§ WORK REQUIRED
Locate the line containing "The image size is (1200, 1015)." in the data below. Reproduce it and every following line up to the end, exactly as given.

§ INPUT
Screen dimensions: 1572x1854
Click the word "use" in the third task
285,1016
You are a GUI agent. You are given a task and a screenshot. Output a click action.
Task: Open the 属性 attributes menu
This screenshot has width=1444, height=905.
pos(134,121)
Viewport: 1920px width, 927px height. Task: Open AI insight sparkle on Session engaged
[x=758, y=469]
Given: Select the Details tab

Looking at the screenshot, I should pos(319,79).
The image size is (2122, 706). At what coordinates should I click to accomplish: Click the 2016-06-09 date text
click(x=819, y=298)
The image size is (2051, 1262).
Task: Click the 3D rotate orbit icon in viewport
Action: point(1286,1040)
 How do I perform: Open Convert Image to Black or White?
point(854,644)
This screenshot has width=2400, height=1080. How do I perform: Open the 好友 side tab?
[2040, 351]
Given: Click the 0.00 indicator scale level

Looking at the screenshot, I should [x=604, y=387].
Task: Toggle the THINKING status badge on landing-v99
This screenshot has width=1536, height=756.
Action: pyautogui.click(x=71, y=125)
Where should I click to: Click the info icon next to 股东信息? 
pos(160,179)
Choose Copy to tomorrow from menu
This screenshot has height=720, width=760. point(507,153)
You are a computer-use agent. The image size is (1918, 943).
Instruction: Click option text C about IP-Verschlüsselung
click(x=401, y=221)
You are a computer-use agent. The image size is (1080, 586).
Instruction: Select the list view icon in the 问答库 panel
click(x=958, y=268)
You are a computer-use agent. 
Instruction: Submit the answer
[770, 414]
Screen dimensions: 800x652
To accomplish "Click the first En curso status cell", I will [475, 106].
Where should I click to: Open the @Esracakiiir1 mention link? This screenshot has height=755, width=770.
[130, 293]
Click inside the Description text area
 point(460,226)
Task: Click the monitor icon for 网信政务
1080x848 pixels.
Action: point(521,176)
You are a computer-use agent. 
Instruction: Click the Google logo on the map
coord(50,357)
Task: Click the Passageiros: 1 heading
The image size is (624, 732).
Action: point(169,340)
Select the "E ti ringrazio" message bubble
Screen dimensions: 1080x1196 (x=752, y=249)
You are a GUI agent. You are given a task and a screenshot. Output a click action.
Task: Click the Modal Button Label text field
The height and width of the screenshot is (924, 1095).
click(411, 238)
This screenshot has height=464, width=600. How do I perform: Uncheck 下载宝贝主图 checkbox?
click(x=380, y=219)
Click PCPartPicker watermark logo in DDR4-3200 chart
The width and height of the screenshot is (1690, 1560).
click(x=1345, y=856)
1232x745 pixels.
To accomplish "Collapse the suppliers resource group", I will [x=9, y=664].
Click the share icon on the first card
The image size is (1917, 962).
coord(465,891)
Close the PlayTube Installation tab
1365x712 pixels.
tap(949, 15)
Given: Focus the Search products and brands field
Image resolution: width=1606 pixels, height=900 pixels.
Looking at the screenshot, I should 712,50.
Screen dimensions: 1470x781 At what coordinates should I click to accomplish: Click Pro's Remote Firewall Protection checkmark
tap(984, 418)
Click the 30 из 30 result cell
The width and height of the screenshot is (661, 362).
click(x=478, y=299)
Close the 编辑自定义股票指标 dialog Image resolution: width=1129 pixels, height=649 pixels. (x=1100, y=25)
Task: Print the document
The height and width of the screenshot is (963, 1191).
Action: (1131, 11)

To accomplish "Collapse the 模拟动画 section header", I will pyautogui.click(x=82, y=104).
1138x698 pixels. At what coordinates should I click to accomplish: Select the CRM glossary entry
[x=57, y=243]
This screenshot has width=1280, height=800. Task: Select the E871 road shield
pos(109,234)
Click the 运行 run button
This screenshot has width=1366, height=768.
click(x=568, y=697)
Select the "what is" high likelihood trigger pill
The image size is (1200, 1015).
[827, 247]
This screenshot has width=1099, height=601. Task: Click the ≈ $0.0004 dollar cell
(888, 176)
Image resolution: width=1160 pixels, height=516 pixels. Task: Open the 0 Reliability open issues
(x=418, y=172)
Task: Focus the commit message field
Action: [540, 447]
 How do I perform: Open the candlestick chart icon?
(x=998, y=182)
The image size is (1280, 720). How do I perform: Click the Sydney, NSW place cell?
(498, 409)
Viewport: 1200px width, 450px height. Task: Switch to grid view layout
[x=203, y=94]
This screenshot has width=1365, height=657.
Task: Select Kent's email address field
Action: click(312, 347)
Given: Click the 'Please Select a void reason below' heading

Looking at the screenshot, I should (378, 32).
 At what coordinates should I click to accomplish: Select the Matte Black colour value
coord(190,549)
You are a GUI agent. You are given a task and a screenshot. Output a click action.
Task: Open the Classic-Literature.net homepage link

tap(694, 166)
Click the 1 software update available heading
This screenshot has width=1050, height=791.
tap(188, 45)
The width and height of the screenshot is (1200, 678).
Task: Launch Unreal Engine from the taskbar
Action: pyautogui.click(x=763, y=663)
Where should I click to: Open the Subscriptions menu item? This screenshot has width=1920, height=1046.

§ SOLUTION TO THE PROBLEM
The image size is (1200, 1015).
[827, 247]
This screenshot has width=1099, height=601. Task: Click the ≈ $0.0004 dollar cell
(888, 176)
Image resolution: width=1160 pixels, height=516 pixels. Task: Open the 0 Reliability open issues
(x=418, y=172)
Task: Focus the commit message field
Action: [540, 447]
 How do I perform: Open the candlestick chart icon?
(x=998, y=182)
The image size is (1280, 720). How do I perform: Click the Sydney, NSW place cell?
(498, 409)
Viewport: 1200px width, 450px height. Task: Switch to grid view layout
[x=203, y=94]
This screenshot has width=1365, height=657.
Task: Select Kent's email address field
Action: click(312, 347)
Given: Click the 'Please Select a void reason below' heading

Looking at the screenshot, I should (378, 32).
 At what coordinates should I click to accomplish: Select the Matte Black colour value
coord(190,549)
You are a GUI agent. You are given a task and a screenshot. Output a click action.
Task: Open the Classic-Literature.net homepage link

tap(694, 166)
Click the 1 software update available heading
This screenshot has width=1050, height=791.
tap(188, 45)
The width and height of the screenshot is (1200, 678).
Task: Launch Unreal Engine from the taskbar
Action: pyautogui.click(x=763, y=663)
Where should I click to: Open the Subscriptions menu item? This screenshot has width=1920, height=1046.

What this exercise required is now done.